Vanover played a key role in the move of the State Summer Games to Eastern Kentucky University, which hosted the Games for the 25th consecutive year this year. Now retired from e.on US (now LG&E/KU), Vanover has filled an incredible number of roles at the Summer Games, including an unexpected one in 2006 when he helped restore power to the EKU campus following a transformer issue that caused a blackout.
“Erv Vanover is the epitome of what any organization hopes to find in a volunteer,” said Special Olympics Kentucky President and CEO Trish Mazzoni. “Whenever we have asked Erv to take on a new challenge or help in any way, he has been there to serve our athletes. It has been a joy to work with him in so many capacities since he’s been with the program. He has done so much and is so committed to our athletes, and he knows how we want our events to run, that when he’s at events like the Summer Games – or even the USA and World Games in the past – it’s like having another staff person there. We know whatever he’s doing is done well and with the best experience for our athletes as the primary concern.”
Vanover told the Richmond Register before this year’s Summer Games how Special Olympics continues to affect him.

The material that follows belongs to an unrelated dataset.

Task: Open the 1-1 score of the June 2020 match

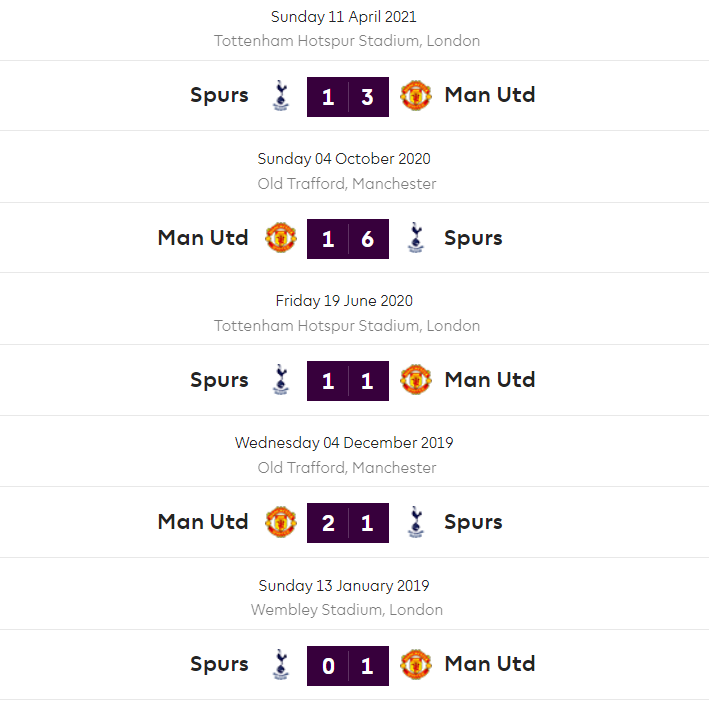Action: [348, 381]
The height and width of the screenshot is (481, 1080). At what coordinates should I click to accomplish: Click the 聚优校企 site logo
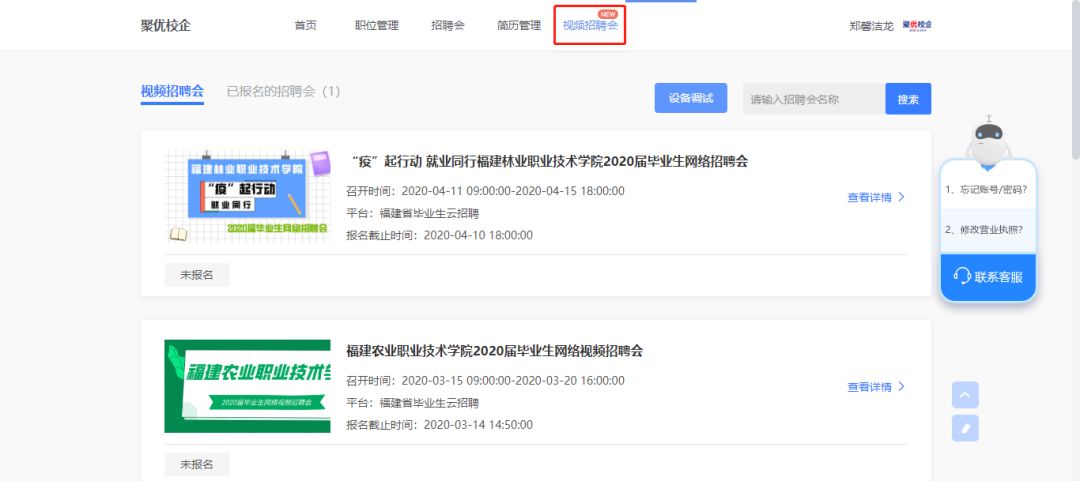[x=165, y=25]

“It’s important for me to do it,” Vanover told the Register’s Taylor Six. “It keeps me young and I am working with all ages of athletes. To me, the purest kind of sport is working with Special Olympics. These people, their name is not going to get in the paper much, but they work so hard to win and get that ribbon. Just seeing them work so hard to win these things, that is what keeps me coming back.”